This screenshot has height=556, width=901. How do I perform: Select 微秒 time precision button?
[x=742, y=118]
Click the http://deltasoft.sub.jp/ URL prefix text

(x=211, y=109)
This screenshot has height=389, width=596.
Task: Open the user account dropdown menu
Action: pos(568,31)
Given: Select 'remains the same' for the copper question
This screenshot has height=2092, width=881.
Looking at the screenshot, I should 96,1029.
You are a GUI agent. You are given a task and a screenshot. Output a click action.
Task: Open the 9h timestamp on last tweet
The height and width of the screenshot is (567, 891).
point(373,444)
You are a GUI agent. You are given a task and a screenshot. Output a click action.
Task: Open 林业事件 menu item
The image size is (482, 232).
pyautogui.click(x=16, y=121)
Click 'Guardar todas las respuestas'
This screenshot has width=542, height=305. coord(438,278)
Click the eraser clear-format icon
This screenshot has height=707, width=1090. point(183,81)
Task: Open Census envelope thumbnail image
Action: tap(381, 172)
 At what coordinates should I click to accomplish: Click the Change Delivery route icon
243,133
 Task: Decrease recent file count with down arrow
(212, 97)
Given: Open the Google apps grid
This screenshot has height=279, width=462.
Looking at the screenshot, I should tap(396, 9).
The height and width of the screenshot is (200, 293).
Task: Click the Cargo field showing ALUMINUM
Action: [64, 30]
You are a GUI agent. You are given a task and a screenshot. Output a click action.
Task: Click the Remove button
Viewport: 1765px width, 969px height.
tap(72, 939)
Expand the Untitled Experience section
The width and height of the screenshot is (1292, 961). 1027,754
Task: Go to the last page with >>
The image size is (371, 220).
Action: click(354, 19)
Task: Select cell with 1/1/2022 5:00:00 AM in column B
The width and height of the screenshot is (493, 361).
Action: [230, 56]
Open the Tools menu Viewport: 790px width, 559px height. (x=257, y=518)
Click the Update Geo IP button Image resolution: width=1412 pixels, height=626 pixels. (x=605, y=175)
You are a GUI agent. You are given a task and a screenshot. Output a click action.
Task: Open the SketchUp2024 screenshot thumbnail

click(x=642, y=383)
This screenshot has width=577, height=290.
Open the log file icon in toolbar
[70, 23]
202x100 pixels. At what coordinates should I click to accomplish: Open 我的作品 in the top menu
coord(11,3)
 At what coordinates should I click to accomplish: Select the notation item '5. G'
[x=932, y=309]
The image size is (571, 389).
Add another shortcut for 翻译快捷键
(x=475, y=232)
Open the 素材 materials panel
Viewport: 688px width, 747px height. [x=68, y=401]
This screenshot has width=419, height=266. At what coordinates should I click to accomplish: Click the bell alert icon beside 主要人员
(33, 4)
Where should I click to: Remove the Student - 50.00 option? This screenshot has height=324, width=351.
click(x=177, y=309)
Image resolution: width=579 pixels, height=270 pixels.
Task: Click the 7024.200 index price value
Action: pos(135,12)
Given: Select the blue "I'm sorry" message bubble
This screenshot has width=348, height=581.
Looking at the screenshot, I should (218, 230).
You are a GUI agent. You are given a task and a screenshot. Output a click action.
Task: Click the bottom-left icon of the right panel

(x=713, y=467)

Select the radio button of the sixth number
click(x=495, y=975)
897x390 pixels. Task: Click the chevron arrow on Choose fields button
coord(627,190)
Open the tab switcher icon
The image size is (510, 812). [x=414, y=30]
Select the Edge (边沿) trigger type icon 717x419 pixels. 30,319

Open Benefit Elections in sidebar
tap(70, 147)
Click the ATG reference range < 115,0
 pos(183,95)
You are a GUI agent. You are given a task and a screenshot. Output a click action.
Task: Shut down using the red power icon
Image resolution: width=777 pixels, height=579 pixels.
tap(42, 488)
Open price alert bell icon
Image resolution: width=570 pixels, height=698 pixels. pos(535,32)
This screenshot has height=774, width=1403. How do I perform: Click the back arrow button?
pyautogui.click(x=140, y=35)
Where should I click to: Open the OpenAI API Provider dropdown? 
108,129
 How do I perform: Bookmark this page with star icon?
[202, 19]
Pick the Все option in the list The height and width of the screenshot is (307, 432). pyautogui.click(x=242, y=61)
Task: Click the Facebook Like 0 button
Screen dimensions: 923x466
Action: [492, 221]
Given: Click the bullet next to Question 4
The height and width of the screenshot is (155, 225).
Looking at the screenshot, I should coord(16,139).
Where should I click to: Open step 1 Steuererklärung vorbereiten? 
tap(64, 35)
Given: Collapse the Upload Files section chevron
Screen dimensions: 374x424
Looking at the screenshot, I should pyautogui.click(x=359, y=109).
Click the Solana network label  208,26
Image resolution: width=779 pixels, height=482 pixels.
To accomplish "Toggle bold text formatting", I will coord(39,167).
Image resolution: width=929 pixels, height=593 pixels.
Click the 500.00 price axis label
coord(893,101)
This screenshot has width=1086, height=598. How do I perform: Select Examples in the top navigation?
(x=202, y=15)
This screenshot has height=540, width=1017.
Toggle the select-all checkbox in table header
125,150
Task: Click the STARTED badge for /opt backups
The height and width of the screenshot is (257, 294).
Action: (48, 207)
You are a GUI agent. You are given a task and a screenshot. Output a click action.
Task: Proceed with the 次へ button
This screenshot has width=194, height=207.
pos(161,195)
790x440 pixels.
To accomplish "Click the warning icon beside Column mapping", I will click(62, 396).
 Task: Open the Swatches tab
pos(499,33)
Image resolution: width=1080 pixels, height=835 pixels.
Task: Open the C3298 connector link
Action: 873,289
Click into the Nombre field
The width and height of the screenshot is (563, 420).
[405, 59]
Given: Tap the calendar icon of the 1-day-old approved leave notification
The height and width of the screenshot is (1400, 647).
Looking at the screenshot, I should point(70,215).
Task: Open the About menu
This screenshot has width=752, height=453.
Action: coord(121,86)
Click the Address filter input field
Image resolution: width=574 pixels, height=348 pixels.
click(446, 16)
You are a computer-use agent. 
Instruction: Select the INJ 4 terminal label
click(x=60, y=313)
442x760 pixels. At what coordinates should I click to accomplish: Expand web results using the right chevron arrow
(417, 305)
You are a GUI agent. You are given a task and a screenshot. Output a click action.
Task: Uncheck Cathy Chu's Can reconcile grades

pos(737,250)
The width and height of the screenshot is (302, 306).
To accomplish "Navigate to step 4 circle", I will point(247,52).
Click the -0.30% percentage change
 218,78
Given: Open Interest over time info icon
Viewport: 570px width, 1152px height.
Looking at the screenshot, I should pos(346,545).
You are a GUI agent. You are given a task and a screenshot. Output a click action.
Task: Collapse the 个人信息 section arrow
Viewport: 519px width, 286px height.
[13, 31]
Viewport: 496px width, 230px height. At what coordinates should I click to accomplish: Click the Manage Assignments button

○ ○ ○ ○

Retype all the records above without changing a word.

- Reply
This screenshot has height=556, width=901. How do I perform: Select 微秒 time precision button?
[x=742, y=118]
Click the http://deltasoft.sub.jp/ URL prefix text

(x=211, y=109)
This screenshot has height=389, width=596.
Task: Open the user account dropdown menu
Action: pos(568,31)
Given: Select 'remains the same' for the copper question
This screenshot has height=2092, width=881.
Looking at the screenshot, I should 96,1029.
You are a GUI agent. You are given a task and a screenshot. Output a click action.
Task: Open the 9h timestamp on last tweet
The height and width of the screenshot is (567, 891).
point(373,444)
You are a GUI agent. You are given a task and a screenshot. Output a click action.
Task: Open 林业事件 menu item
The image size is (482, 232).
pyautogui.click(x=16, y=121)
Click 'Guardar todas las respuestas'
This screenshot has width=542, height=305. coord(438,278)
Click the eraser clear-format icon
This screenshot has height=707, width=1090. point(183,81)
Task: Open Census envelope thumbnail image
Action: tap(381, 172)
 At what coordinates should I click to accomplish: Click the Change Delivery route icon
243,133
 Task: Decrease recent file count with down arrow
(212, 97)
Given: Open the Google apps grid
This screenshot has height=279, width=462.
Looking at the screenshot, I should tap(396, 9).
The height and width of the screenshot is (200, 293).
Task: Click the Cargo field showing ALUMINUM
Action: [64, 30]
You are a GUI agent. You are given a task and a screenshot. Output a click action.
Task: Click the Remove button
Viewport: 1765px width, 969px height.
tap(72, 939)
Expand the Untitled Experience section
The width and height of the screenshot is (1292, 961). 1027,754
Task: Go to the last page with >>
The image size is (371, 220).
Action: click(354, 19)
Task: Select cell with 1/1/2022 5:00:00 AM in column B
The width and height of the screenshot is (493, 361).
Action: [230, 56]
Open the Tools menu Viewport: 790px width, 559px height. (x=257, y=518)
Click the Update Geo IP button Image resolution: width=1412 pixels, height=626 pixels. (x=605, y=175)
You are a GUI agent. You are given a task and a screenshot. Output a click action.
Task: Open the SketchUp2024 screenshot thumbnail

click(x=642, y=383)
This screenshot has width=577, height=290.
Open the log file icon in toolbar
[70, 23]
202x100 pixels. At what coordinates should I click to accomplish: Open 我的作品 in the top menu
coord(11,3)
 At what coordinates should I click to accomplish: Select the notation item '5. G'
[x=932, y=309]
The image size is (571, 389).
Add another shortcut for 翻译快捷键
(x=475, y=232)
Open the 素材 materials panel
Viewport: 688px width, 747px height. [x=68, y=401]
This screenshot has width=419, height=266. At what coordinates should I click to accomplish: Click the bell alert icon beside 主要人员
(33, 4)
Where should I click to: Remove the Student - 50.00 option? This screenshot has height=324, width=351.
click(x=177, y=309)
Image resolution: width=579 pixels, height=270 pixels.
Task: Click the 7024.200 index price value
Action: pos(135,12)
Given: Select the blue "I'm sorry" message bubble
This screenshot has width=348, height=581.
Looking at the screenshot, I should (218, 230).
You are a GUI agent. You are given a task and a screenshot. Output a click action.
Task: Click the bottom-left icon of the right panel

(x=713, y=467)

Select the radio button of the sixth number
click(x=495, y=975)
897x390 pixels. Task: Click the chevron arrow on Choose fields button
coord(627,190)
Open the tab switcher icon
The image size is (510, 812). [x=414, y=30]
Select the Edge (边沿) trigger type icon 717x419 pixels. 30,319

Open Benefit Elections in sidebar
tap(70, 147)
Click the ATG reference range < 115,0
 pos(183,95)
You are a GUI agent. You are given a task and a screenshot. Output a click action.
Task: Shut down using the red power icon
Image resolution: width=777 pixels, height=579 pixels.
tap(42, 488)
Open price alert bell icon
Image resolution: width=570 pixels, height=698 pixels. pos(535,32)
This screenshot has height=774, width=1403. How do I perform: Click the back arrow button?
pyautogui.click(x=140, y=35)
Where should I click to: Open the OpenAI API Provider dropdown? 
108,129
 How do I perform: Bookmark this page with star icon?
[202, 19]
Pick the Все option in the list The height and width of the screenshot is (307, 432). pyautogui.click(x=242, y=61)
Task: Click the Facebook Like 0 button
Screen dimensions: 923x466
Action: [492, 221]
Given: Click the bullet next to Question 4
The height and width of the screenshot is (155, 225).
Looking at the screenshot, I should coord(16,139).
Where should I click to: Open step 1 Steuererklärung vorbereiten? 
tap(64, 35)
Given: Collapse the Upload Files section chevron
Screen dimensions: 374x424
Looking at the screenshot, I should pyautogui.click(x=359, y=109).
Click the Solana network label  208,26
Image resolution: width=779 pixels, height=482 pixels.
To accomplish "Toggle bold text formatting", I will coord(39,167).
Image resolution: width=929 pixels, height=593 pixels.
Click the 500.00 price axis label
coord(893,101)
This screenshot has width=1086, height=598. How do I perform: Select Examples in the top navigation?
(x=202, y=15)
This screenshot has height=540, width=1017.
Toggle the select-all checkbox in table header
125,150
Task: Click the STARTED badge for /opt backups
The height and width of the screenshot is (257, 294).
Action: (48, 207)
You are a GUI agent. You are given a task and a screenshot. Output a click action.
Task: Proceed with the 次へ button
This screenshot has width=194, height=207.
pos(161,195)
790x440 pixels.
To accomplish "Click the warning icon beside Column mapping", I will click(62, 396).
 Task: Open the Swatches tab
pos(499,33)
Image resolution: width=1080 pixels, height=835 pixels.
Task: Open the C3298 connector link
Action: 873,289
Click into the Nombre field
The width and height of the screenshot is (563, 420).
[405, 59]
Given: Tap the calendar icon of the 1-day-old approved leave notification
The height and width of the screenshot is (1400, 647).
Looking at the screenshot, I should point(70,215).
Task: Open the About menu
This screenshot has width=752, height=453.
Action: coord(121,86)
Click the Address filter input field
Image resolution: width=574 pixels, height=348 pixels.
click(446, 16)
You are a computer-use agent. 
Instruction: Select the INJ 4 terminal label
click(x=60, y=313)
442x760 pixels. At what coordinates should I click to accomplish: Expand web results using the right chevron arrow
(417, 305)
You are a GUI agent. You are given a task and a screenshot. Output a click action.
Task: Uncheck Cathy Chu's Can reconcile grades

pos(737,250)
The width and height of the screenshot is (302, 306).
To accomplish "Navigate to step 4 circle", I will point(247,52).
Click the -0.30% percentage change
 218,78
Given: Open Interest over time info icon
Viewport: 570px width, 1152px height.
Looking at the screenshot, I should pos(346,545).
You are a GUI agent. You are given a task and a screenshot. Output a click action.
Task: Collapse the 个人信息 section arrow
Viewport: 519px width, 286px height.
[13, 31]
Viewport: 496px width, 230px height. At what coordinates should I click to accomplish: Click the Manage Assignments button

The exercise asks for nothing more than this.